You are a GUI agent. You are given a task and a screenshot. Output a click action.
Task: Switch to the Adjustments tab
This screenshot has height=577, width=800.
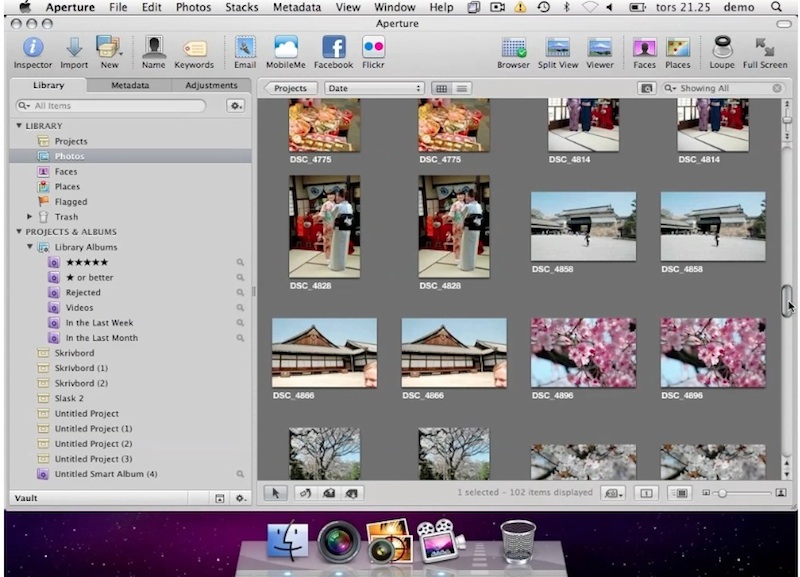pos(211,86)
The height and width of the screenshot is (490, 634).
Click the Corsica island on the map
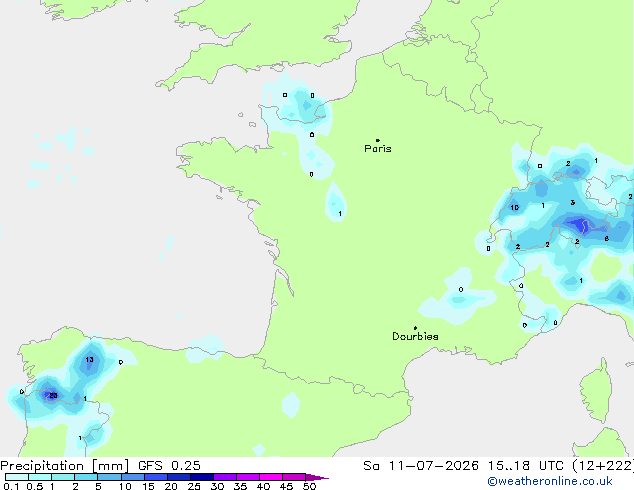click(597, 390)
━━━━
## [Problem details]
Print these rows again word for word, and leave the pictures out.

## [Answer for the task]
You are a GUI agent. You are given a task and a screenshot. Output a click action.
Task: Switch to the Adjustments tab
This screenshot has height=577, width=800.
pos(211,86)
The height and width of the screenshot is (490, 634).
Click the Corsica island on the map
click(597, 390)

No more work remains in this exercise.